Have you noticed the word “love” popping up more and more in business literature? Certainly, when I was doing my MBA at Harvard Business School many decades ago, I don’t recall ever hearing “love” spoken about in class. I welcome this progress.
Yet, “work” is still vilified, despite the growing recognition of how important love is to all aspects of our life .. including, and especially work. The pandemic has highlighted the toxicity of our workplaces in the resistance of many to returning to the office, and indeed to their jobs. Work from home, whilst stressful, may have brought more love into our work hours. Small things like children crawling into our laps during ZOOM calls, dogs nestled at our feet, a cat walking past our screen and resting on the keyboard …. these are expressions of love throughout our day that we have come to accept as normal. And as we embrace the idea that the pandemic is ending, we realise this:
No longer can we continue under the illusion that we can leave love at home, and still lead our teams, serve our customers, contribute to society, and achieve peak performance. Nor do we want to.

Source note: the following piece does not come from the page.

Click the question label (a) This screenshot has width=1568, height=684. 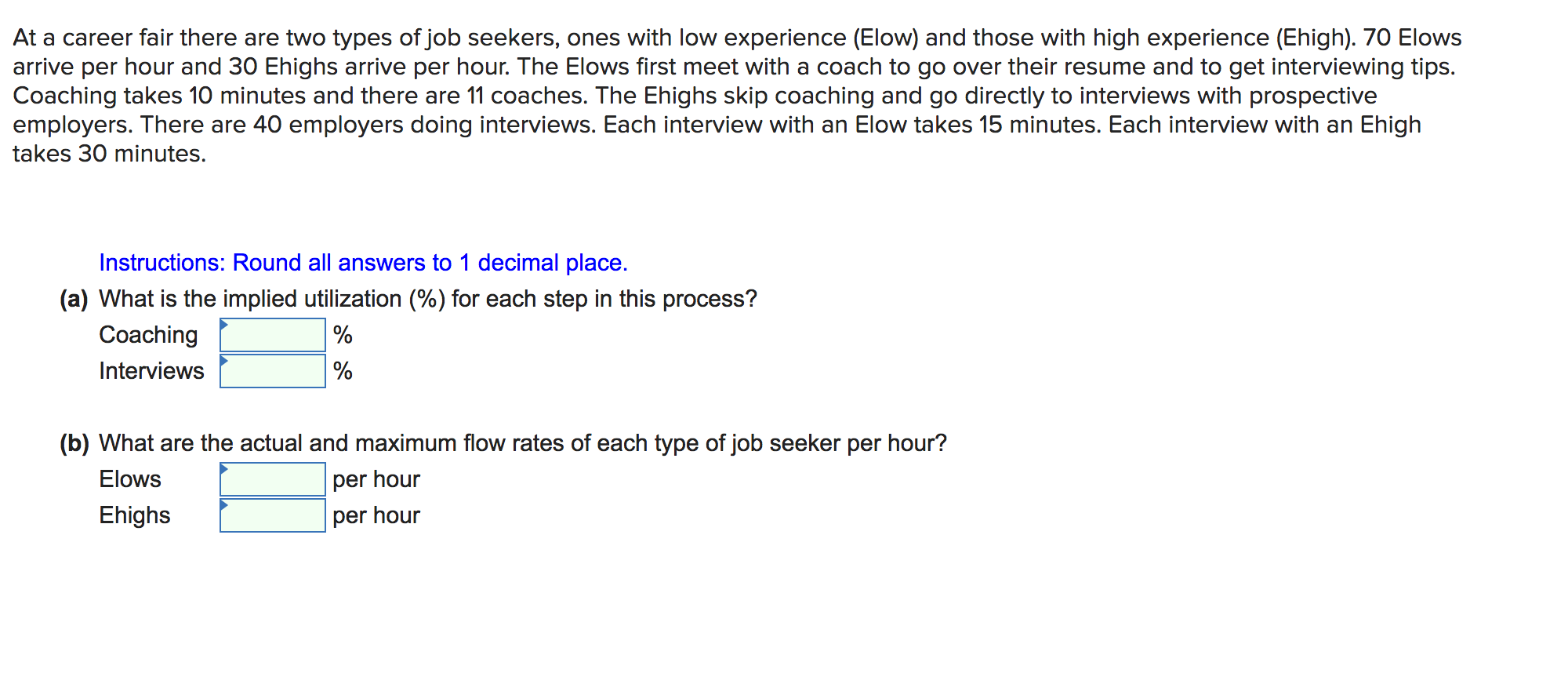click(74, 299)
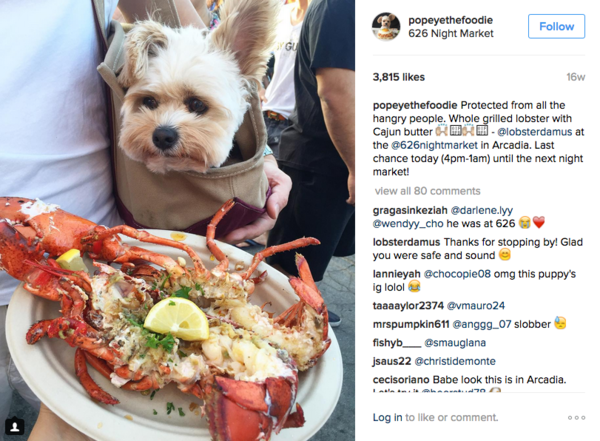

Many years ago, I facilitated a Strategic Planning process for a client who had recently made a new acquisition. They were crafting a new winning strategy, and a redefinition of the organizational culture to ensure that their culture did not “eat strategy for lunch”. In my work in culture, I always start with defining and agreeing on Core Values. This exercise is often the one that gets the greatest discussion, engagement, and excitement.
In this workshop, the value of “Love” came up. This is a quote from my February 2013 blog “To be a great leader, all you need is love”:
“In my work facilitating strategy development and implementation over the past 20 years in private, government and non-profit sectors, I have been privy to deep discussions about LOVE as an organizational core value. Some people shy away from it, with comments such as “Love has no place in the workplace”, reflecting concerns about the blurring of love and sex and issues of sexual harassment. Others warm to it, positing that fundamentally, love is the ONLY core value. And others try to find medium ground and call it something else – caring, compassion, empathy, fairness”
Well my group wasn’t having any of it. There was strident objection to the word love, so they chose “Respect” instead.
Over the years, I have faced this conundrum many times: clients speak about love, but do not want to commit to it as a core value, and certainly not post LOVE on their office walls, or website for all to see. I truly believe that love is THE greatest value, so I do my best to support my clients in expressing love at work, no matter what they call it.
I just completed “Unleashed: The Unapologetic Leader’s Guide to Empowering Everyone Around You” by Francis Frei and Anne Morriss. They dedicate a whole chapter, 40 pages, to LOVE. And I am just here for it. One of the things they did that I believe is very helpful to those who believe in love, but are a little timid to declare it as a core value of their organization, is to define love on two dimensions:
- High standards – having and communicating high and clear expectations
- Deep devotion to helping and supporting your team achieve those expectations
Importantly, love requires that you do both – high standards without your devotion leads to a stressed, burned out team, and devotion without high standards leads to mediocrity.
To help us put love into action, Frei and Morriss created 2 lists:
- Ten Ways to Set Higher Standards Tomorrow
- Ten Ways to Reveal Deep Devotion Tomorrow
These “Love Lists” present simple, practical things you can do to turn the experience of work into one of love (without even saying the word “love”). Examples from the High Standards List include: “celebrate a win”, “treat someone like their better, future self”, and “be the standard”. In the Devotion Love List, they suggest the easy – “offer snacks”; the simple, but very difficult – “put down your phone”; as well as the fundamental – “more we, less me”. Underpinning this idea and practice of love is that leadership is not about you – it’s about empowering others.
It’s my belief that people come to work to do their best. It is the leader’s job to help them. And that is what love at work is all about.
“Work is love made visible” wrote Kahlil Gibran in The Prophet. And so is leadership.